The number of festivals held in Britain every summer goes on and on increasing but few are as well established or highly thought of, particularly in the wider European scene, as the Bath Festival. In June when the city is at its most beautiful the festival attracts some of the finest musicians in the world to Bath as well as thousands of visitors from Britain and abroad.

The festival presents a programme of orchestral and choral concerts, song and instrumental recitals and chamber music, so well suited to the beautiful 18th-century halls of Bath. The range of music included is wide and young performers are given opportunities to work with some of the leading names in their fields. But the festival is not all music.

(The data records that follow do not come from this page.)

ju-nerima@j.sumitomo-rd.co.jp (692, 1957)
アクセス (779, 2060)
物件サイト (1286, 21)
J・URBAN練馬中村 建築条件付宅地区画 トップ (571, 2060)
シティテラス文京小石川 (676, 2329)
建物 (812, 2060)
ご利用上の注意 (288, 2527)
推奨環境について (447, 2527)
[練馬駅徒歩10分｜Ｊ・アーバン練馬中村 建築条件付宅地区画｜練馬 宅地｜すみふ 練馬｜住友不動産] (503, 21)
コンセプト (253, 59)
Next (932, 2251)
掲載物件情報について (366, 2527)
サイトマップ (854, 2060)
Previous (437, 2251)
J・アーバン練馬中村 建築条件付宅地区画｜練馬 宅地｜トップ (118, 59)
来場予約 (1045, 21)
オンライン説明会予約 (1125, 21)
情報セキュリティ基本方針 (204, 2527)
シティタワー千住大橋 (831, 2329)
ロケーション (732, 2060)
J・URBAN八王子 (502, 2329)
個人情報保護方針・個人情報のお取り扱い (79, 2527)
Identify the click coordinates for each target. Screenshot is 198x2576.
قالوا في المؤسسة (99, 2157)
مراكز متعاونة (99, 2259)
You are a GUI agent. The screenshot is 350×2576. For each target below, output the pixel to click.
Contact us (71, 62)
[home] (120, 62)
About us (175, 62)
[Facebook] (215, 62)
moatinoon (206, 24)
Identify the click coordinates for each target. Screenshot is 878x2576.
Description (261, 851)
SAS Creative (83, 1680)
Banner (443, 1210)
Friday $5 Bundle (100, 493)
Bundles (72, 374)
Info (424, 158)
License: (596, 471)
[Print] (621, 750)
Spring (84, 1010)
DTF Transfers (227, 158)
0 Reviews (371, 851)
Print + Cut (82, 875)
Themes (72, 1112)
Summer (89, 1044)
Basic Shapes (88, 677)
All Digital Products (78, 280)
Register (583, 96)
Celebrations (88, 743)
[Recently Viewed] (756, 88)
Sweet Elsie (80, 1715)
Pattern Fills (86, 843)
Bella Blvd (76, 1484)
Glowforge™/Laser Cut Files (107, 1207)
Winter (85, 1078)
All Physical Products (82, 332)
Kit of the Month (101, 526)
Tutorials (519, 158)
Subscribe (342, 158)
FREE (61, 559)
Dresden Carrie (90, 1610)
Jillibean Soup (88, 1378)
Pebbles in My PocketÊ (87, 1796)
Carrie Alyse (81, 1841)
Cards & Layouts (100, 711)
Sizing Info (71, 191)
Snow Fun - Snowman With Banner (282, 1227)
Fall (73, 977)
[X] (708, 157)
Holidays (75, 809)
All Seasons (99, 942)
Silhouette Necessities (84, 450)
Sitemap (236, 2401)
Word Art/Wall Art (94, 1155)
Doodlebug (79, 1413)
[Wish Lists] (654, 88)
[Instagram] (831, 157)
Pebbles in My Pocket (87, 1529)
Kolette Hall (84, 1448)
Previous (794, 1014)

The programme usually includes lectures and exhibitions, sometimes ballet, opera, drama, or films, as well as tours of Bath and the surrounding area and houses not normally open to the public, often a costume ball, maybe poetry – the variety is endless.

 

The Edinburgh Festivals

The post-war years have seen a great growth in the number of arts festivals in Britain and other European countries. Among them the Edinburgh International Festival has now firmly established its reputation as one of the foremost events of its kind in the world. On most evenings during the festival there are as many as six events to choose from on the official programme: symphony concerts, ballets, plays, recitals – all given by the finest artists in the world.

The idea of the festival originated in the first post-war year when all over Europe rationing and restrictions were the order of the day. And in 1947 the Festival was inaugurated. Glyndebourne Opera, the Vienna Philharmonic Orchestra, the Old Vic Theatre and Sadler’s Wells Ballet were only a few of the participants of this first venture. The Festival was a success, and has been held annually ever since.

It is a good thing that the Edinburgh Festival hits the Scottish capital outside term time. Not so much because the University hostels are needed to provide accommodation for Festival visitors, but because this most exhilarating occasion allows no time for anything mundane. It gives intelligent diversion for most of the twenty-four hours each weekday in its three weeks (it is not tactful to ask about Sundays – you explore the surrounding terrain then). The programmes always include some of the finest chamber music ensembles and soloists in the world. There are plenty of matinees; evening concerts, opera, drama and ballet performances usually take place at conventional times – but the floodlit Military Tattoo at Edinburgh Castle obviously doesn’t start till after dark, and late night entertainments and/or the Festival Club can take you into the early hours of the morning.

“Fringe” events bring performing bodies from all over Britain and beyond, and student groups are always prominent among them, responsible often for interesting experiments in the drama. Then there is the International Film Festival, bringing documentaries from perhaps 30 countries; Highland Games, and all sorts of other plays from puppet to photo shows.

 

England’s Harvest Festival

The English have given thanks for successful harvests since pagan times. Local communities honour this day by singing, dancing and decorating their churches and villages with flowers, baskets of fruit and branches, in a celebration known as Harvest Festival.

At one time, both the beginning and end of the harvest was accompanied by lively ceremonies and rituals – and it was also traditional for each day of the harvest to be welcomed by the tolling of church bells. In many neighbourhoods the cailleac, or last bundle of corn, which represents the spirit of the field, was made into a doll and drenched with water as a rain charm or burned as a symbol of the death of the grain spirit. The corn dolly often had a place of honour at the banquet table, and was kept until the following spring. The actions surrounding the cutting of the last bundle were known as Crying the Neck – the ‘Neck’ being a columnar-shaped strand of straws, representing the pole to which sacrificial victims in 8th century B.C. Phrygia were tied before being beheaded and having their blood offered to the soil.

A great many ancient customs are still observed to this day. For instance, the mayor of Richmond, who is also Clerk of the Market, presents a bottle of wine to the first local farmer who brings a ‘respectable sample of the new season’s wheat’, or the First Fruits of the Harvest. The wine is used to drink the mayor’s health and the farmer is given a second bottle to take home.